Task item:
Pull every line containing the word "agent" from the records.

Pixel coordinate grounding data:
┄┄┄┄┄┄

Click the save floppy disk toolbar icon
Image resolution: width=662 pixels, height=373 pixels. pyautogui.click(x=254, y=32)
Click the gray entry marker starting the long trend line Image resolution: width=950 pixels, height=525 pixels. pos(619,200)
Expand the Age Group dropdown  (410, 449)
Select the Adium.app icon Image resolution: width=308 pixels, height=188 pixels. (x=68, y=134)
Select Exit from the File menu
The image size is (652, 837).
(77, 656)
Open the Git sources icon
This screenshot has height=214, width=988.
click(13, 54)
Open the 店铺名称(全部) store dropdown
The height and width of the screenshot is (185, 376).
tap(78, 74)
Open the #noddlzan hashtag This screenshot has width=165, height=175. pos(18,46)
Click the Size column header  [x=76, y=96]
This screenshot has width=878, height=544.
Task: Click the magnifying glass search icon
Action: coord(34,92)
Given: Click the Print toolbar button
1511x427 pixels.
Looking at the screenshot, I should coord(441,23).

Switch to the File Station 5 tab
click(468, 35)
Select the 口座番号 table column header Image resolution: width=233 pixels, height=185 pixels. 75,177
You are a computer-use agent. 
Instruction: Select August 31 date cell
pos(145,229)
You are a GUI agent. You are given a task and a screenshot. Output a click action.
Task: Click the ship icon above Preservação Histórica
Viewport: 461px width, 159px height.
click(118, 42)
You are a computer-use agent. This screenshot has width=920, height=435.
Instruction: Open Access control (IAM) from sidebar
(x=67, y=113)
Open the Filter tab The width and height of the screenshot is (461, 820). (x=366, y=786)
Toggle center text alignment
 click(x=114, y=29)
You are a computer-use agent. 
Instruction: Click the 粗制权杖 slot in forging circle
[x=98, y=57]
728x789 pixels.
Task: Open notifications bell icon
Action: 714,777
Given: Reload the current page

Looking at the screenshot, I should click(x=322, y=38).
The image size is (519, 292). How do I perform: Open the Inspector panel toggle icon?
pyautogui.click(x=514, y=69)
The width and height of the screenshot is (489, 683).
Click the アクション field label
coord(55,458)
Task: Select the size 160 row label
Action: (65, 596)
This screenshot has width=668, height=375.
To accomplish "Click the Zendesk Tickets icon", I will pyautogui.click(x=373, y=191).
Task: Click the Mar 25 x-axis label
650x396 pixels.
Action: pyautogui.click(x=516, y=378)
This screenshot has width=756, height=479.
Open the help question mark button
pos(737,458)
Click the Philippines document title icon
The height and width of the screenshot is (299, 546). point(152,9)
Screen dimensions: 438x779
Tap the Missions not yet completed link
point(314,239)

┄┄┄┄┄┄

Exercise result:
You are a computer-use agent. 
You are a GUI agent. You are given a task and a screenshot. Output a click action.
You are a computer-use agent. This screenshot has width=920, height=435.
You are a computer-use agent. 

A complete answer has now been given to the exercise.